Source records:

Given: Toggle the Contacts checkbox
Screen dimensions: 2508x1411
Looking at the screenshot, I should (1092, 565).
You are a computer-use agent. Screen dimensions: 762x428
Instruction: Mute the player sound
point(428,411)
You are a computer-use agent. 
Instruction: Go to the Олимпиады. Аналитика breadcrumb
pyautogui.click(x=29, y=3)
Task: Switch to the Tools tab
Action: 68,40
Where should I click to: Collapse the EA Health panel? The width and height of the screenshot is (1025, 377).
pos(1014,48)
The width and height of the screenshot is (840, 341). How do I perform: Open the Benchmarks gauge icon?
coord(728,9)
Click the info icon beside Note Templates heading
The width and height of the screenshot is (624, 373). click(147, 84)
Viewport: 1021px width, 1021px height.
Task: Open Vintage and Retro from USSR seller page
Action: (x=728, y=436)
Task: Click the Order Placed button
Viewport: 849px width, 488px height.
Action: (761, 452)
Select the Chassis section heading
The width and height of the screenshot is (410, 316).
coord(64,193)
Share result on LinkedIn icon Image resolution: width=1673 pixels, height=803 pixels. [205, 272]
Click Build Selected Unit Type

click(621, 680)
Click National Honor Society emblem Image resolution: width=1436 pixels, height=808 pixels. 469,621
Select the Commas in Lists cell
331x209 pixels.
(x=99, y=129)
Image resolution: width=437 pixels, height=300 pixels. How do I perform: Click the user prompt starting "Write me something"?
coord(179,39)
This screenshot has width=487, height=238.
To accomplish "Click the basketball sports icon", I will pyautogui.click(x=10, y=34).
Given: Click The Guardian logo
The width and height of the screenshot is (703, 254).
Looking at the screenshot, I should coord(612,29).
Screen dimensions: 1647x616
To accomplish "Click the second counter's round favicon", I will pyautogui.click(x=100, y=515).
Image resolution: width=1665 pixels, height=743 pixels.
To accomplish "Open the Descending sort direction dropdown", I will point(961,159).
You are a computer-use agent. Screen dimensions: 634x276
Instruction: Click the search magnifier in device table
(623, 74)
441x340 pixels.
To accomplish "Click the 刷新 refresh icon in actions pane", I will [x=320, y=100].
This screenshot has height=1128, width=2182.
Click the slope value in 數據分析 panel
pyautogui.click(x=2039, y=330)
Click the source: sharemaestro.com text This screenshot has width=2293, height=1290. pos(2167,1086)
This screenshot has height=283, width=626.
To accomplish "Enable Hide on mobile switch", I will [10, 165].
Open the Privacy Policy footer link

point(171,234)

THE REQUEST: Arrange every line of the listing above as a JSON list of strings, one string per line, leaving out the blank lines.

RESULT FOR THIS EXERCISE:
[
  "Given: Toggle the Contacts checkbox",
  "Screen dimensions: 2508x1411",
  "Looking at the screenshot, I should (1092, 565).",
  "You are a computer-use agent. Screen dimensions: 762x428",
  "Instruction: Mute the player sound",
  "point(428,411)",
  "You are a computer-use agent. ",
  "Instruction: Go to the Олимпиады. Аналитика breadcrumb",
  "pyautogui.click(x=29, y=3)",
  "Task: Switch to the Tools tab",
  "Action: 68,40",
  "Where should I click to: Collapse the EA Health panel? The width and height of the screenshot is (1025, 377).",
  "pos(1014,48)",
  "The width and height of the screenshot is (840, 341). How do I perform: Open the Benchmarks gauge icon?",
  "coord(728,9)",
  "Click the info icon beside Note Templates heading",
  "The width and height of the screenshot is (624, 373). click(147, 84)",
  "Viewport: 1021px width, 1021px height.",
  "Task: Open Vintage and Retro from USSR seller page",
  "Action: (x=728, y=436)",
  "Task: Click the Order Placed button",
  "Viewport: 849px width, 488px height.",
  "Action: (761, 452)",
  "Select the Chassis section heading",
  "The width and height of the screenshot is (410, 316).",
  "coord(64,193)",
  "Share result on LinkedIn icon Image resolution: width=1673 pixels, height=803 pixels. [205, 272]",
  "Click Build Selected Unit Type",
  "click(621, 680)",
  "Click National Honor Society emblem Image resolution: width=1436 pixels, height=808 pixels. 469,621",
  "Select the Commas in Lists cell",
  "331x209 pixels.",
  "(x=99, y=129)",
  "Image resolution: width=437 pixels, height=300 pixels. How do I perform: Click the user prompt starting \"Write me something\"?",
  "coord(179,39)",
  "This screenshot has width=487, height=238.",
  "To accomplish \"Click the basketball sports icon\", I will pyautogui.click(x=10, y=34).",
  "Given: Click The Guardian logo",
  "The width and height of the screenshot is (703, 254).",
  "Looking at the screenshot, I should coord(612,29).",
  "Screen dimensions: 1647x616",
  "To accomplish \"Click the second counter's round favicon\", I will pyautogui.click(x=100, y=515).",
  "Image resolution: width=1665 pixels, height=743 pixels.",
  "To accomplish \"Open the Descending sort direction dropdown\", I will point(961,159).",
  "You are a computer-use agent. Screen dimensions: 634x276",
  "Instruction: Click the search magnifier in device table",
  "(623, 74)",
  "441x340 pixels.",
  "To accomplish \"Click the 刷新 refresh icon in actions pane\", I will [x=320, y=100].",
  "This screenshot has height=1128, width=2182.",
  "Click the slope value in 數據分析 panel",
  "pyautogui.click(x=2039, y=330)",
  "Click the source: sharemaestro.com text This screenshot has width=2293, height=1290. pos(2167,1086)",
  "This screenshot has height=283, width=626.",
  "To accomplish \"Enable Hide on mobile switch\", I will [10, 165].",
  "Open the Privacy Policy footer link",
  "point(171,234)"
]